By: J.A.J Aaronson - Updated: 8 Sep 2012 | comments*Discuss
Financial Ombudsman Scheme Service

The idea of claiming compensation against a financial services provider has entered into the public consciousness in recent years. Whereas previously banks were seen as inviolable organisations, the recent run on a bank (the first in living memory in the UK) has le to a general weakening of confidence in the banking system. Furthermore, the discovery that the heavy charges levied by banks against their customers are illegal has led considerable numbers of individuals to attempt to claim compensation.

Dispute Resolution

The Financial Ombudsman Scheme (FOS) was established to settle disputes between financial service providers and the customers of those organisations. It is a free service, established by the government. The key fact to remember about the Financial Ombudsman Scheme is that they are not a regulator or a watchdog. They have no responsibility for ensuring that the financial services industry as a whole operates according to the law; that is the responsibility of the Financial Services Authority. Rather, the FOS is charged with settling individual disputes.
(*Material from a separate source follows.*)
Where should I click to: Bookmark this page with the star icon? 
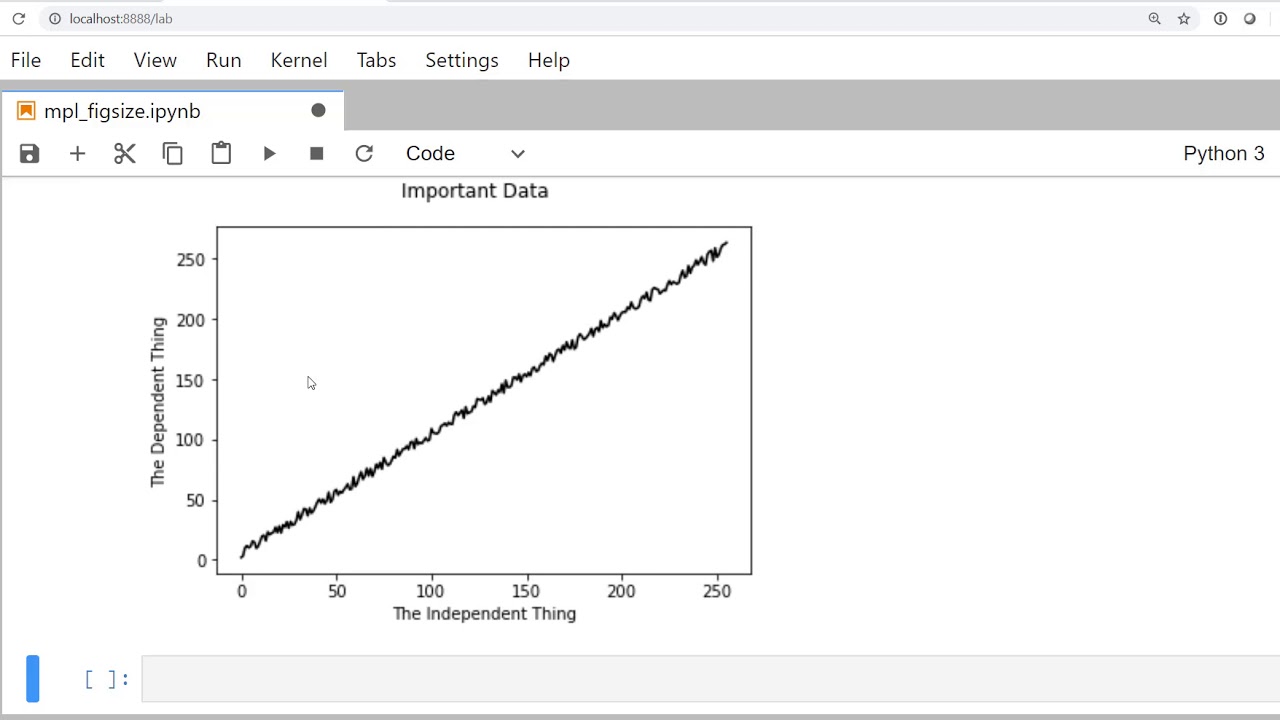click(1184, 18)
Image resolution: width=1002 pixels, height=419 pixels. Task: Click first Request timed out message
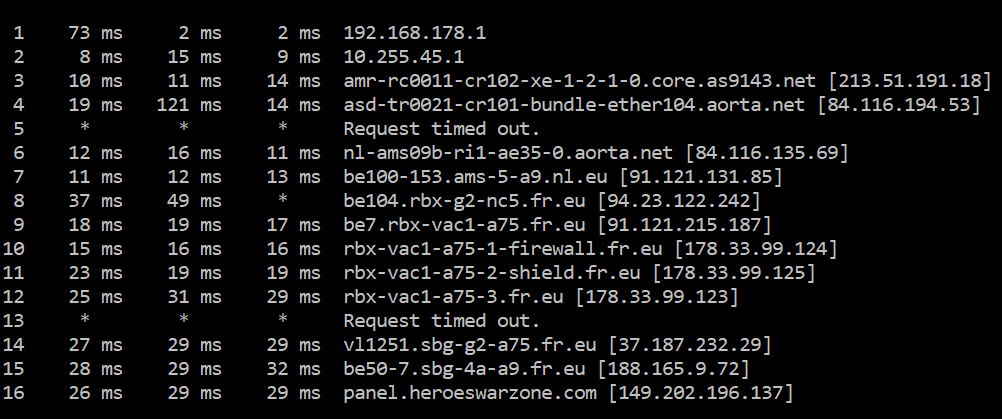[442, 129]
The FOS's terms of reference are fairly wide. They have the power to look at complaints made by consumers within a variety of different financial fields. For example, the Ombudsman can attempt to solve disputes involving banks; mortgage providers; pension providers; credit cards; personal loans; and a number of other types of financial organisation.

It should also be remembered that a ruling of the Financial Ombudsman Scheme, while binding upon the financial organisation, does not necessarily have to be accepted by the complainant. An FOS ruling is not the same as a court ruling. Thus, if the consumer is unhappy with the decision of the ombudsman, they are free to subsequently take the case to court. As it is free to complain to the Ombudsman, this may well be the best first port of call if you believe you have a case against a financial organisation. You will not have to pay any solicitor's fees, and the organisation against whom you are complaining will have to abide by the ruling. If your complaint fails, you can then decide whether or not to continue to court.

Complaining Directly

Before contacting the FOS, your first step should always be to make a complaint directly to the organisation in question. Indeed, no bank or other organisation will want a complaint to go to the Ombudsman, and so you may well find that your case can be settled without the need for their involvement. You should, however, be prepared to persevere with this.

If this course of action fails, it is very easy to complain to the Ombudsman. You can download a copy of their complaint form from their website. It is available in a number of different formats, which you can either print off and fill in or complete on your computer and then print it. Either way, you must send a printed copy with your handwritten signature attached. The form requires you to give details of your complaint, as well as some personal details about yourself.

You may also find it useful to look through the leaflet entitled 'Your Complaint and the Ombudsman', available on the FOS website.